The U.S. economy added just 169,000 jobs in August, fewer than forecast and a number that will surely complicate the Fed’s decision over when and how to start scaling back its easy-money policies.
Continue Reading Below
The headline unemployment rate fell to 7.3%, according to numbers released Friday by the U.S. Department of Labor, down slightly from July’s rate of 7.4%. But the lower August rate was once again caused by significant numbers of Americans leaving the workforce.
The labor force participation rate fell again last month, dipping to 63.2%, the lowest rate since the mid-1970s.
Economists had forecast an increase of 180,000 jobs and that the rate would hold steady at 7.4%.
Todd M. Schoenberger, managing partner at LandColt Capital LP in New York, described Friday’s data as “demoralizing and sad to the unemployed.”
“The uncertainty factor has been ratcheted up a notch as Wall Street received little closure with the ongoing 'Fed taper' argument. (Federal Reserve) Chairman (Ben) Bernanke and Co. may have missed their window to taper in the second quarter when the country had better GDP rates and jobs data to work from.
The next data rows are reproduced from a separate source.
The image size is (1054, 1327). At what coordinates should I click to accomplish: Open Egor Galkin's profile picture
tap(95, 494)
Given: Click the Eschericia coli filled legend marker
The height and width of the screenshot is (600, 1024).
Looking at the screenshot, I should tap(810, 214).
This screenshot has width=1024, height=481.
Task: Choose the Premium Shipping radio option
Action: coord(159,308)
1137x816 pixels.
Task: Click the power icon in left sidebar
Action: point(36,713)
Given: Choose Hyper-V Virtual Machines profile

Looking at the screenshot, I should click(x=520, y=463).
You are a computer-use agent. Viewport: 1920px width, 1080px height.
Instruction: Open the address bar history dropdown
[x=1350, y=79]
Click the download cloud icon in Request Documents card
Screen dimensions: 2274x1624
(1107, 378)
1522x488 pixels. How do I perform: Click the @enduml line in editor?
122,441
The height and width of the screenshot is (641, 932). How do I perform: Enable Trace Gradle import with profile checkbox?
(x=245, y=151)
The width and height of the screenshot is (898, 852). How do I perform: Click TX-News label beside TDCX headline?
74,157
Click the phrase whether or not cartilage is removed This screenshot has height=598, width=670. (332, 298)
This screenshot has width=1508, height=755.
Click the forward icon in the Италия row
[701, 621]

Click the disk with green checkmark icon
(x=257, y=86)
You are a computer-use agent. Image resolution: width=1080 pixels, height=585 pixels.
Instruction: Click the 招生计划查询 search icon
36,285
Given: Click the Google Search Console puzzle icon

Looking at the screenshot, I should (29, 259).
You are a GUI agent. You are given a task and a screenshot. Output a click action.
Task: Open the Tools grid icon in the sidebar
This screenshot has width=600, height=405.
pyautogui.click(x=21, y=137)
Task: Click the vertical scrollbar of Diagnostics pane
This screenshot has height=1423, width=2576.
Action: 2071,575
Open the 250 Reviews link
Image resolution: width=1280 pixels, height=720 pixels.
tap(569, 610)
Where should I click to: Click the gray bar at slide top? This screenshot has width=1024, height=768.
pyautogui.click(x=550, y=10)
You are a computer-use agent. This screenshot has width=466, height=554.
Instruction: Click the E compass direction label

Markets will not like this number,” Schoenberger said.
Stock markets initially rose in early trading, rising more than 50 points. But the rally ended quickly and the Dow Jones Industrial average was recently trading down 25.50 at 14,911.
Adding to the disappointing headline numbers, the Labor Department said fewer jobs were created in June and July than initially reported. Revising those earlier numbers downward suggests that labor markets slowed considerably during the summer. Employers have added an average of 148,000 jobs in the past three months, well below the 12-month average of 184,000, according to the Labor Department.
The key construction sector, critical to the U.S. housing recovery, added no new jobs.
Anticipation had been high for the government’s August jobs data because it’s widely believed the Fed is poised to start winding down its $85 billion a month bond purchasing program known as quantitative easing, possibly as soon as this month.
The data released Friday morning isn’t going to make that decision easier. The policy setting Federal Open Markets Committee will announce any Fed policy changes at the conclusion of its next two-day meeting scheduled for Sept. 17 and 18.
Conventional wisdom ahead of the release of Friday’s jobs report held that the Fed’s decision to begin tapering its bond purchases would depend largely on the number of jobs created in August.
If the economy added 200,000 or more, the Fed’s decision to taper would be easy, analysts predicted. Similarly, if the economy added 150,000 jobs or less, the decision to delay tapering would also be easy.
If, however, the number fell in-between those two benchmarks the Fed’s decision would be far more difficult. That’s what happened.
Stock markets have surged as the Fed has initiated unprecedented stimulus measures in the wake of the financial crisis of 2008 and the deep recession that followed. The Fed has kept interest rates at near zero and raised its balance sheet to $3.6 trillion through massive purchases of mortgage-backed securities.
But Fed policy makers have made it clear in recent months that the time to start winding down these stimulus programs is approaching.
Bernanke has said the decision to start tightening monetary policy will depend largely on the health of U.S. labor markets. The unemployment rates has come down from 10% in October 2009 at the height of the financial crisis, but the jobs data released since then has been mixed.
For instance, in many instances when the monthly unemployment rate ticked lower – as it did in August -- it did so not because more Americans found work in the previous month but because significant numbers of people left the workforce altogether. When people leave the workforce the Labor Department no longer counts them as part of the unemployment survey, which causes a reduction in the percentage of people the government describes as unemployed.
What’s more, economic uncertainty related to U.S. fiscal policy and health care reform laws that take effect in 2014 have pushed employers toward hiring more part-time employees, a situation that doesn’t benefit the strength of the broader economy.
In a speech in July defending the Fed’s easy-money policies, Bernanke said the current unemployment rate “overstates the health of labor markets.”
The Fed has promised not to raise interest rates from their historically low range of 0%-0.25% set four-and-a-half years ago until the unemployment rate falls to at least 6.5%, a figure Bernanke has emphasized is a “threshold” rather than a hard target.
The Fed has gone out of its way recently to explain to investors that interest rates won’t be raised until well after quantitative easing is phased out, and neither will happen until labor markets improve significantly.
Marc Chandler, global head of currency strategy at Brown Brothers Harriman, said Friday’s jobs report will likely be one of several economic indicators used by the Fed in its decision on whether or not to begin tapering.
“It is probably a bit of an exaggeration to link too tightly one high frequency report to the Fed's tapering decision. Its general assessment of the economy is unlikely to have been altered by this volatile report,” Chandler said in a note to clients.